### EXERCISE 1
Rewrite the records starting with the line that contains "Task: Sort by Senior APY column arrows" and going on through the end of the records, requests included, and move every coordinate in the answers by adding 75 to each number. Leave the pictures out of your output.

"Kylie" is a song by Romanian group Akcent from their fourth studio album, S.O.S. (2005). It was written by two of the group's members, Adrian Sînă and Marius Nedelcu, alongside its producers Sebastian Barac, Radu Bolfea, Marcel Botezan and Viorel Şipoş. The track was initially released as "Dragoste de închiriat" (Romanian: "Love for Rent") on 28 January 2005, before being re-released in June in English under its current title. "Kylie" is a dance track which describes the group's fondness of Australian singer Kylie Minogue.

Reception towards the group's association with Minogue was mixed, two reviewers were critical of it, while one considered that it made the group stand out. Commercially, "Dragoste de închiriat" reached number two in Romania, while "Kylie" entered the charts in several European countries, including Denmark, Finland, Sweden, and the Netherlands. A music video, directed by Iulian Moga, premiered on MTV in April 2005. It depicts the group's members engaging in suggestive actions with one woman separately. The group performed both versions of the song on various occasions.

Background and release
Adrian Sînă founded Akcent in February 1999 originally as a duo, alongside Ramona Barta. In 2000, the duo released their debut album titled Senzatzia, with "Ultima vară" as the lead single. Although the single received major radio airplay, the two parted ways in 2001. Subsequently, in the same year, Sînă invited Sorin Brotnei, Mihai Gruia and Marius Nedelcu to repurpose Akcent as a four piece group. The lead single off their second studio album, "Ți-am promis", peaked at number five on the Romanian Top 100. Their second album, În culori, was released in January 2002, and received a platinum certification from the Uniunea Producătorilor de Fonograme din România later that year. "Prima iubire" served as the second single, reaching number two on the native chart. In 2003, the group released their third album, 100 bpm, with one of its singles, "Suflet pereche", peaking within the top 10 on the Romanian Top 100.

### DATA SUPPLIED
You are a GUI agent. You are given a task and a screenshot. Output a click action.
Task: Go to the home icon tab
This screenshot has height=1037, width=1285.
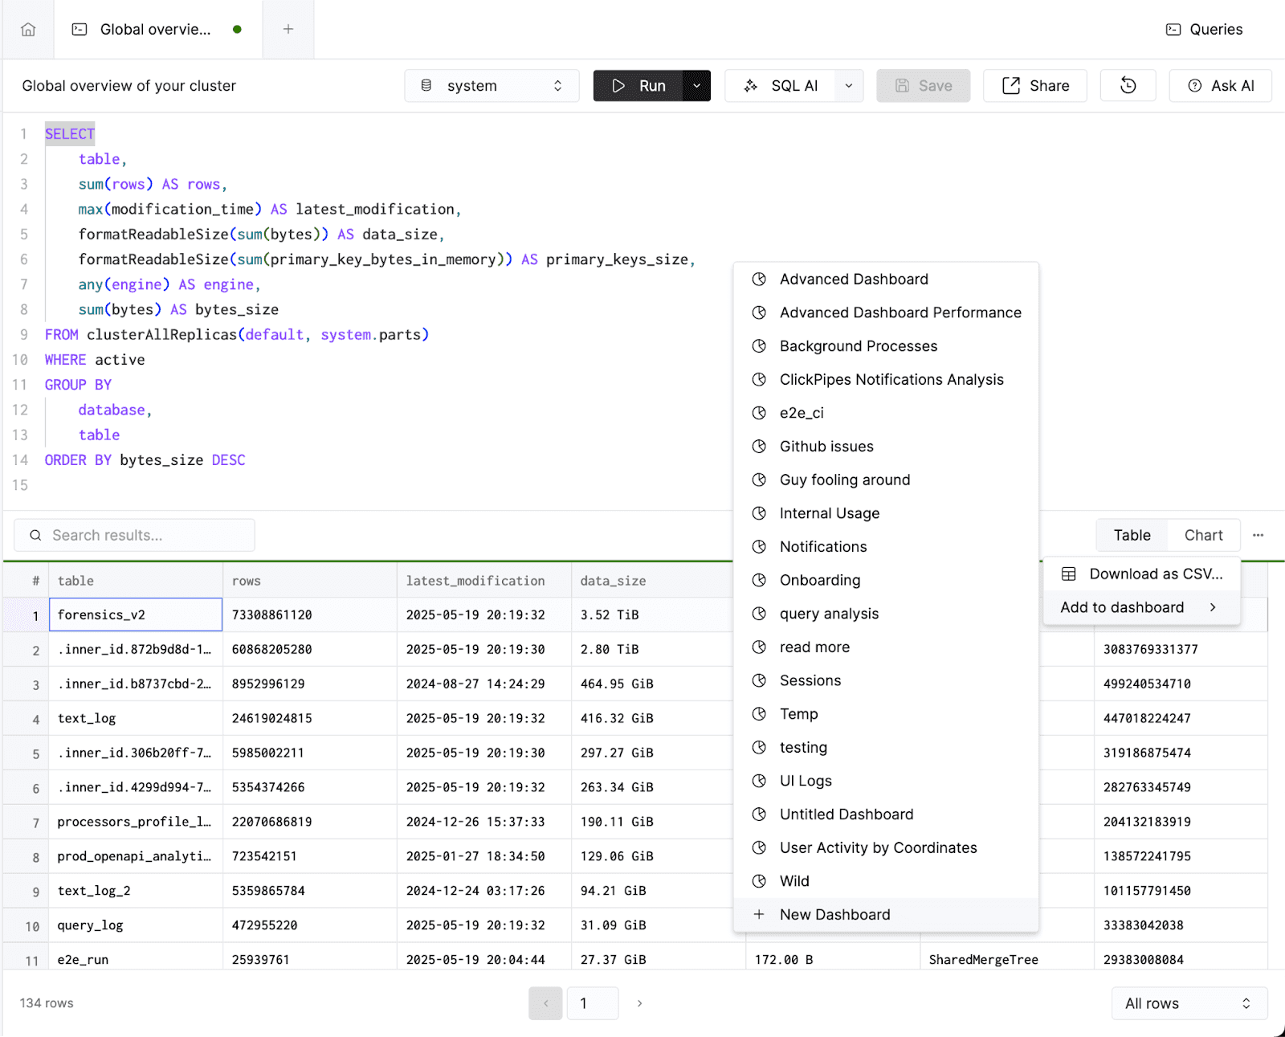(x=28, y=30)
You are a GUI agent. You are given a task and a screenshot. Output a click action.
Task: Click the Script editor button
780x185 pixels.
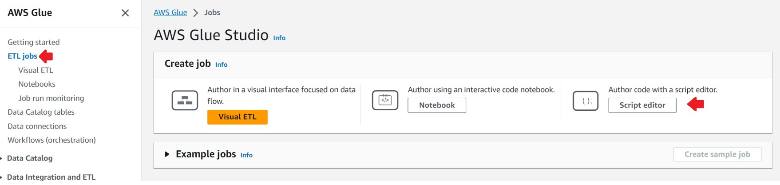click(642, 105)
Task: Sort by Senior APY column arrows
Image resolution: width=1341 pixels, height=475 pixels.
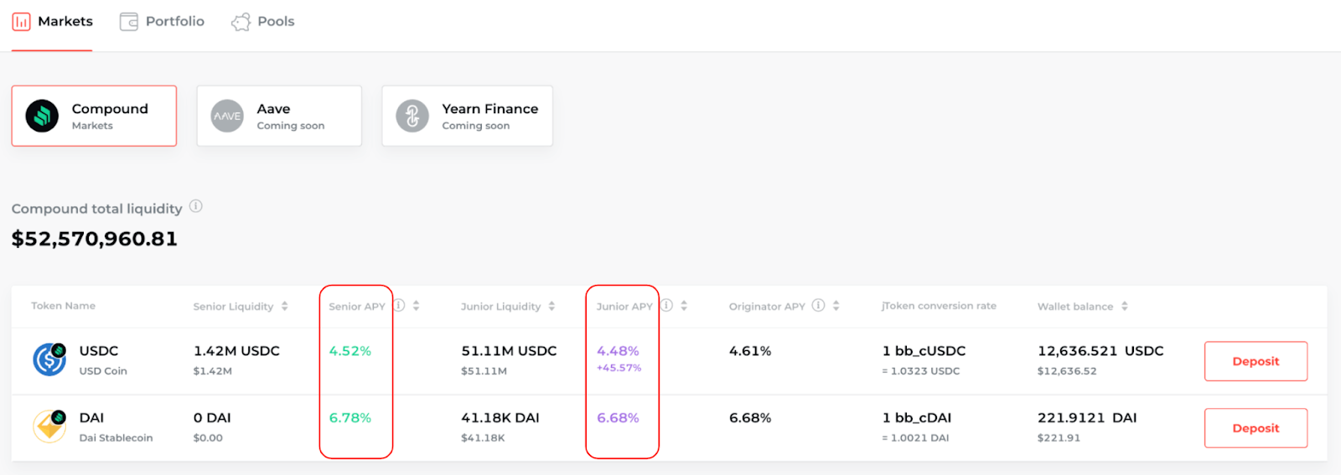Action: pos(417,306)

### EXERCISE 2
Answer these questions using the text about the song "Kylie":
(a) Who directed the music video?
(b) In what year did the group release its third album, 100 bpm?
(c) Under what title was the track first released?

### CORRECT RESPONSE 1
Task: Sort by Senior APY column arrows
Image resolution: width=1341 pixels, height=475 pixels.
Action: pos(492,381)

### CORRECT RESPONSE 2
(a) Iulian Moga
(b) 2003
(c) "Dragoste de închiriat"